Jasper Morrison: What I love about the Zampa family is that it all happened in the opposite order. Normally you’d start with the chair or the armchair and the stools would be the add on to complete the family. If Mattiazzi had asked for an armchair first there’s no way it would have looked anything like it does. But they asked for a stool and nothing else, so I was able to focus on achieving something quite simple and essential, before continuing a year later to convert it into a chair, and another year on to add the armchair, and after that the request came for an upholstered seat. The order and the slowness both played their part in the design.
KG: For the new design, you could have simply attached armrests to the chair. Instead, you decided to make it a purebred armchair that claims a certain independence from the other ZAMPA models. Your designs are always characterised by a mental clarity. How much searching and pondering precedes this clarity?

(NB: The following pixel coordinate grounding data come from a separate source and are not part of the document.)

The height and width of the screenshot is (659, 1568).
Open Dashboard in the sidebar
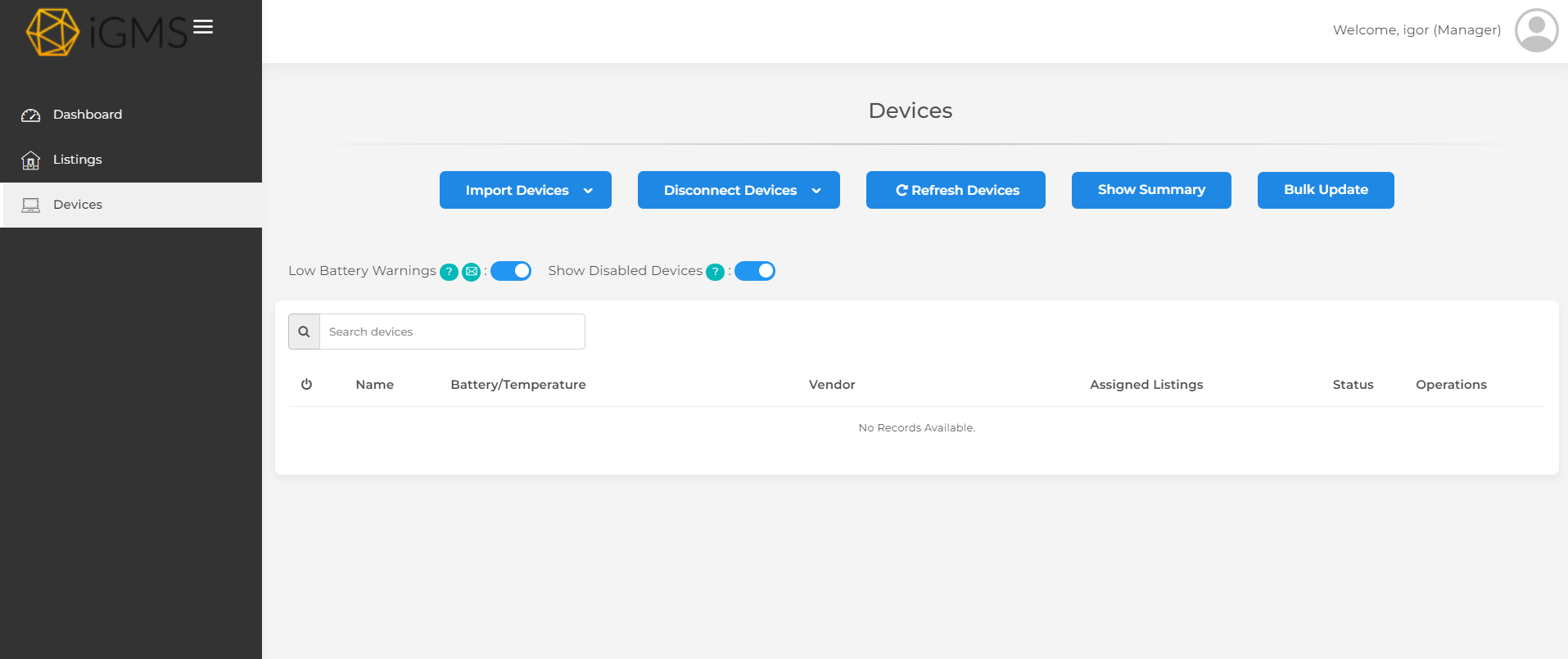[x=87, y=115]
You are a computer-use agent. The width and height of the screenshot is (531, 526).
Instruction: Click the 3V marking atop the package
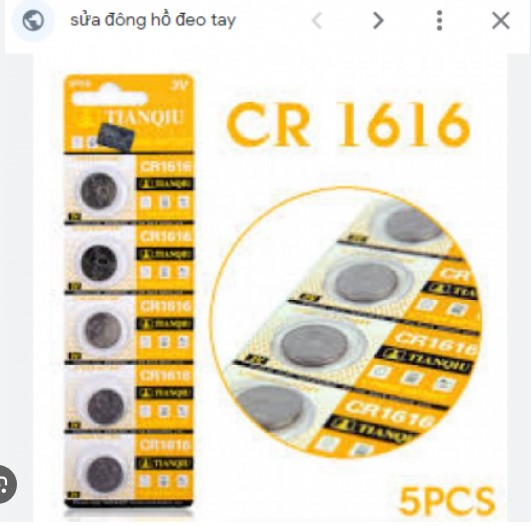coord(179,85)
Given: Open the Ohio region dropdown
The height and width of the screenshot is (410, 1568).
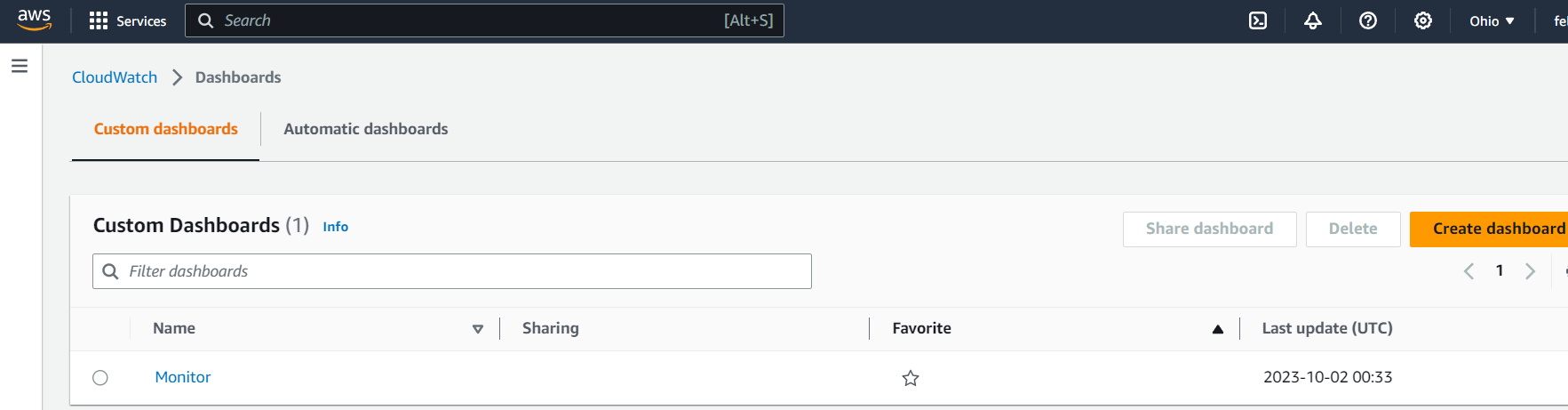Looking at the screenshot, I should pos(1492,20).
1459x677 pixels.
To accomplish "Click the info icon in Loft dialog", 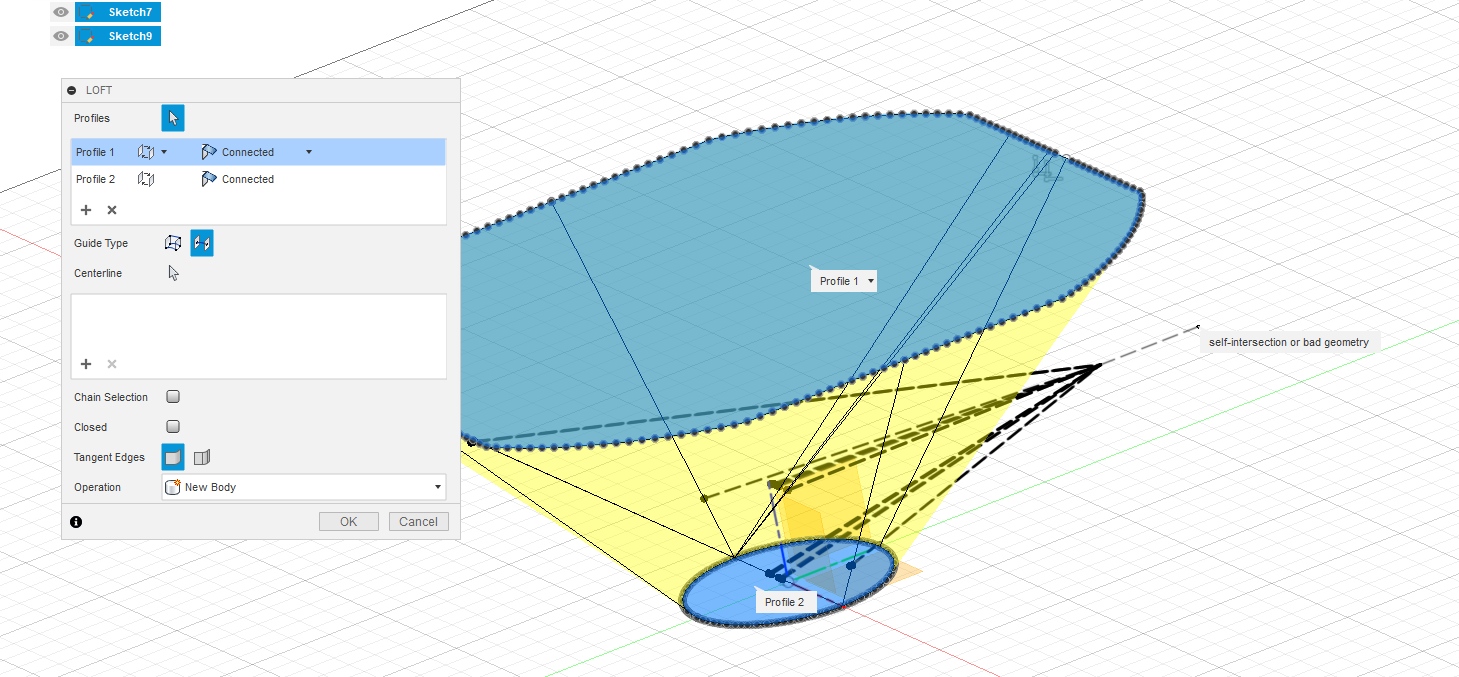I will (x=76, y=522).
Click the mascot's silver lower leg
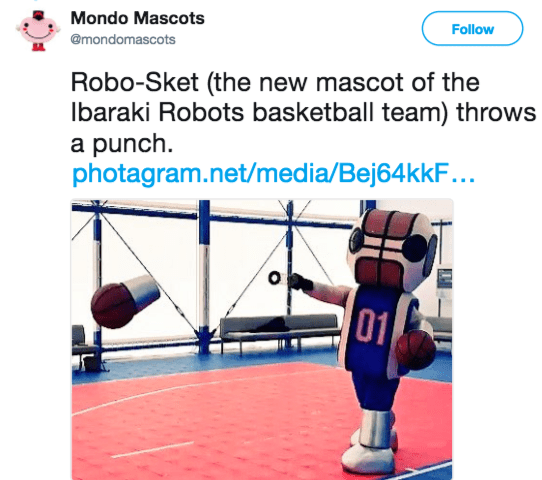This screenshot has height=480, width=542. [375, 429]
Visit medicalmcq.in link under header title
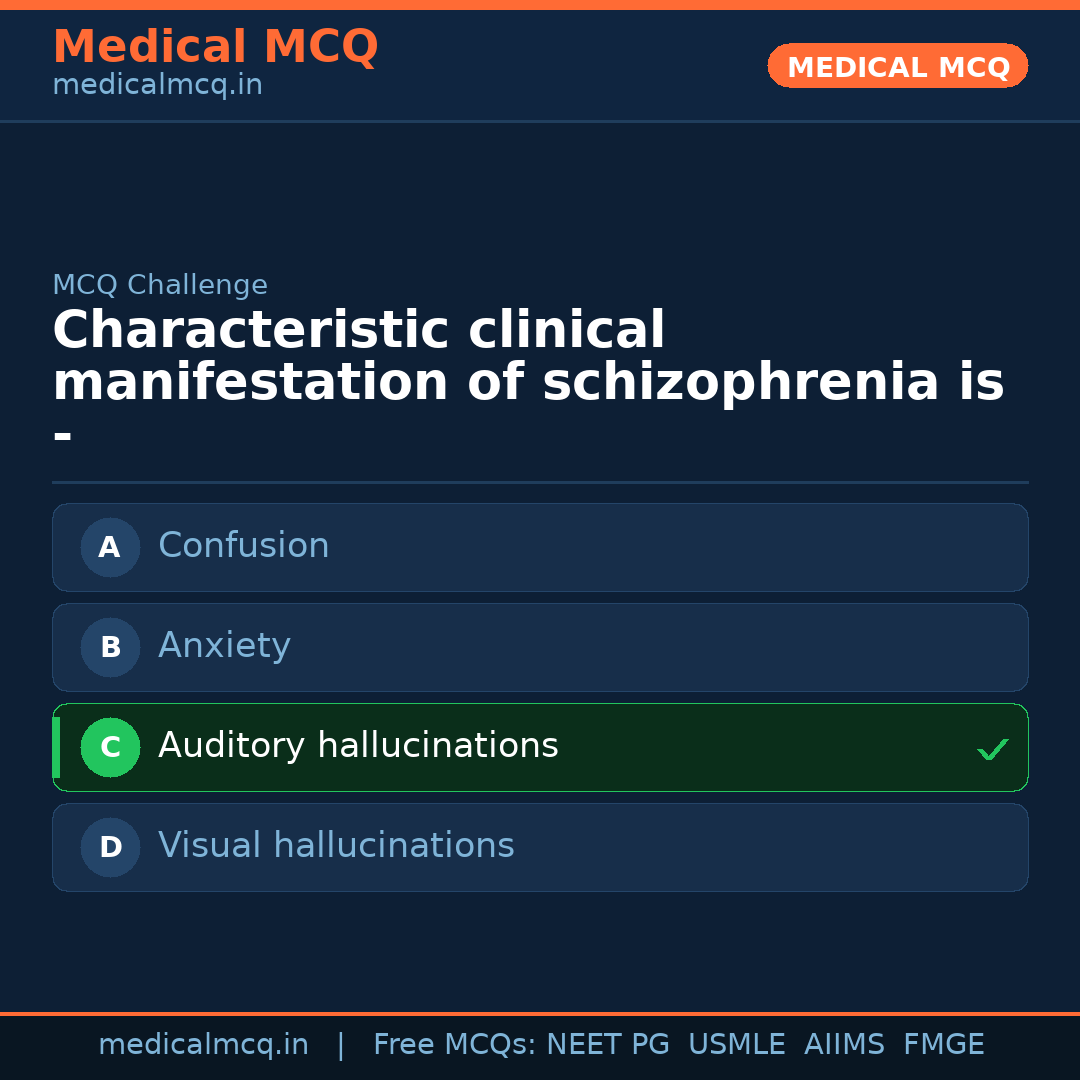Screen dimensions: 1080x1080 pos(157,86)
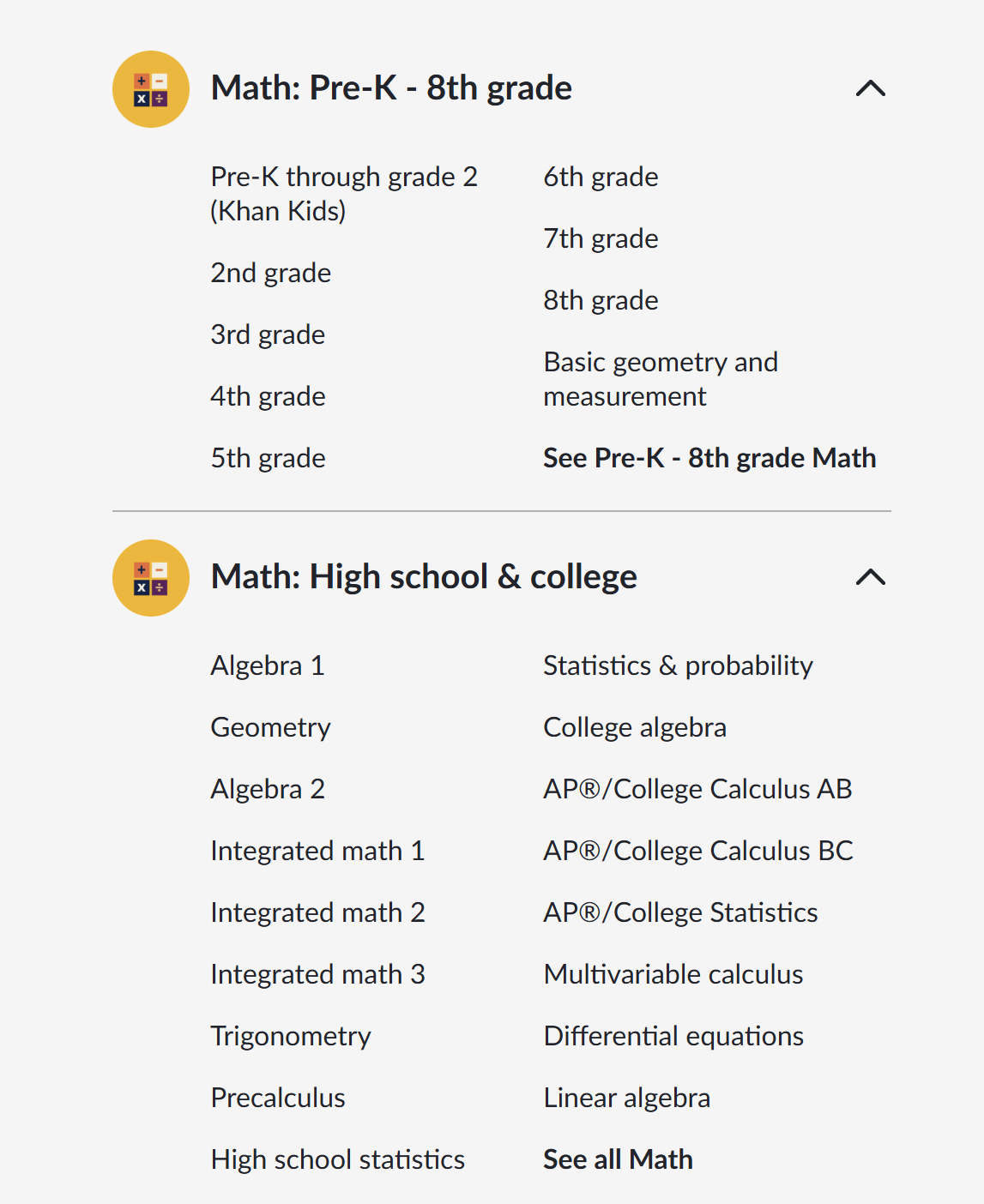Open the Pre-K through grade 2 (Khan Kids) course
The image size is (984, 1204).
(344, 193)
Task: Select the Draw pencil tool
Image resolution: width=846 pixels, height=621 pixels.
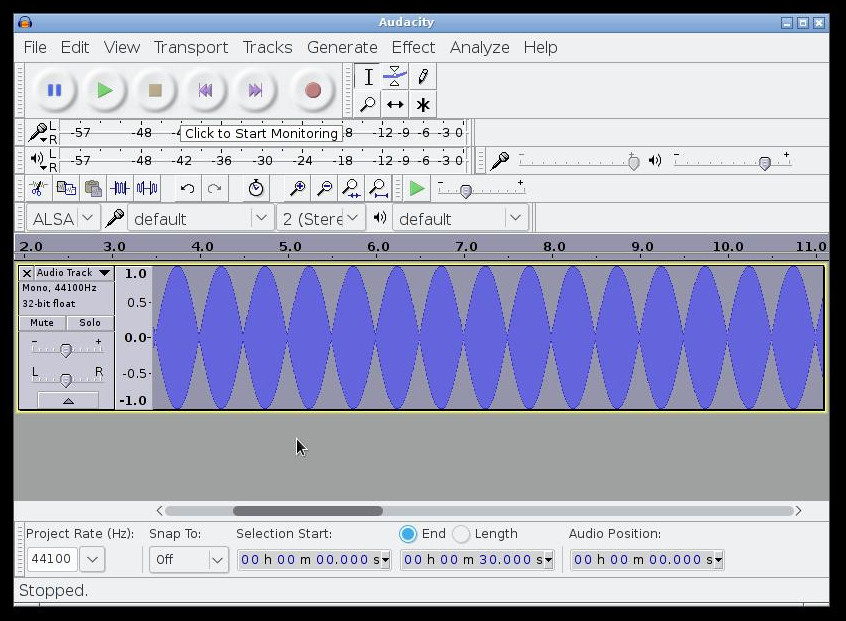Action: coord(423,76)
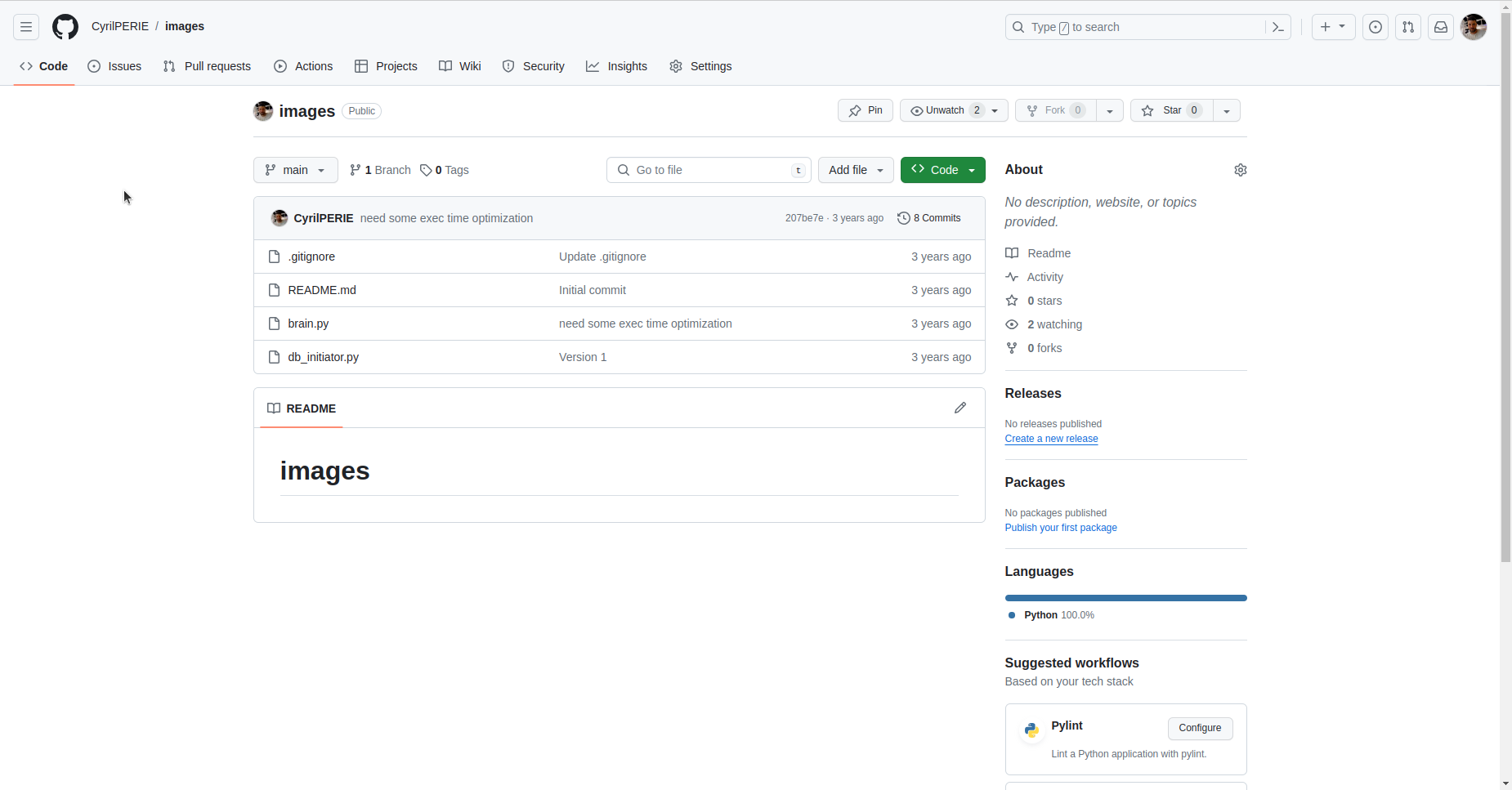The width and height of the screenshot is (1512, 790).
Task: Open the GitHub homepage logo
Action: pyautogui.click(x=65, y=27)
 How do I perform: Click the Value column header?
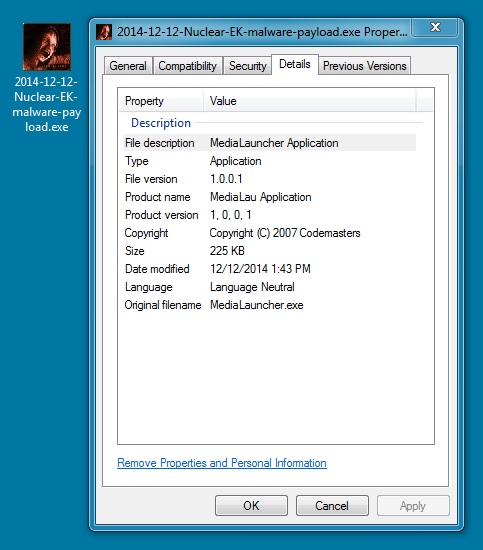tap(310, 101)
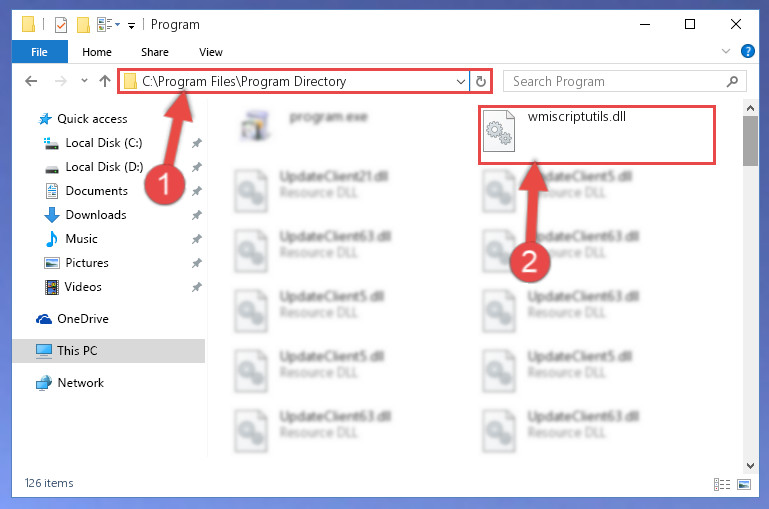Click the Search Program input field
Image resolution: width=769 pixels, height=509 pixels.
[615, 81]
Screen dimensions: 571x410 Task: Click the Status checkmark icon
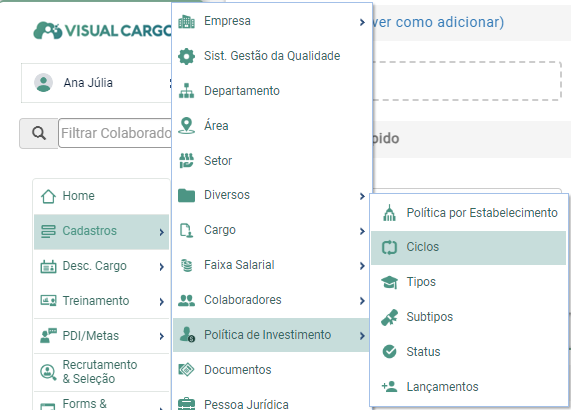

JM: You might have forgotten your instructions at the start of the project: to scale the armchair up, and give it a bit more importance. Another thing that comes to mind is Rolf Fehlbaum (Vitra’s Chairman) telling me that Charles Eames told him that the most difficult thing to design is an armrest, and I would agree with that, even more difficult if you’re adding it to a previously designed chair. But as usual we started by trying to do just that, and as usual something was not right about it, it didn’t look natural no matter how many adjustments we made. When you get to that point you have two options, to keep on the same path most likely heading for thicker and thicker jungle or to turn off the path on what might at first seem a less reliable track. That has a freeing effect for the project because suddenly all options are open again. Never mind that the armchair has its own character, I think it makes a collection richer to have these differences. I find the searching and pondering phase the most enjoyable. You know the design is there somewhere, it’s a question of finding it. Sometimes it’s quick and sometimes it’s not, luckily we are not under pressure to work as fast as other design disciplines.
KG: The new armchair is made in ash, but it also comes in a number of colours. What is your attitude to the material and colour of your products? Do you follow a strict vision, or are you rather easy going about the subject?
JM: On a scale of 1 to 10 I’m probably a 9 pretending to be a 6. There are colours and finishes that I can’t stand but I realise it’s foolish to imagine you have all the answers for everyone so I try to be flexible and absorb the pain of seeing things I’ve designed in colours and finishes I dislike.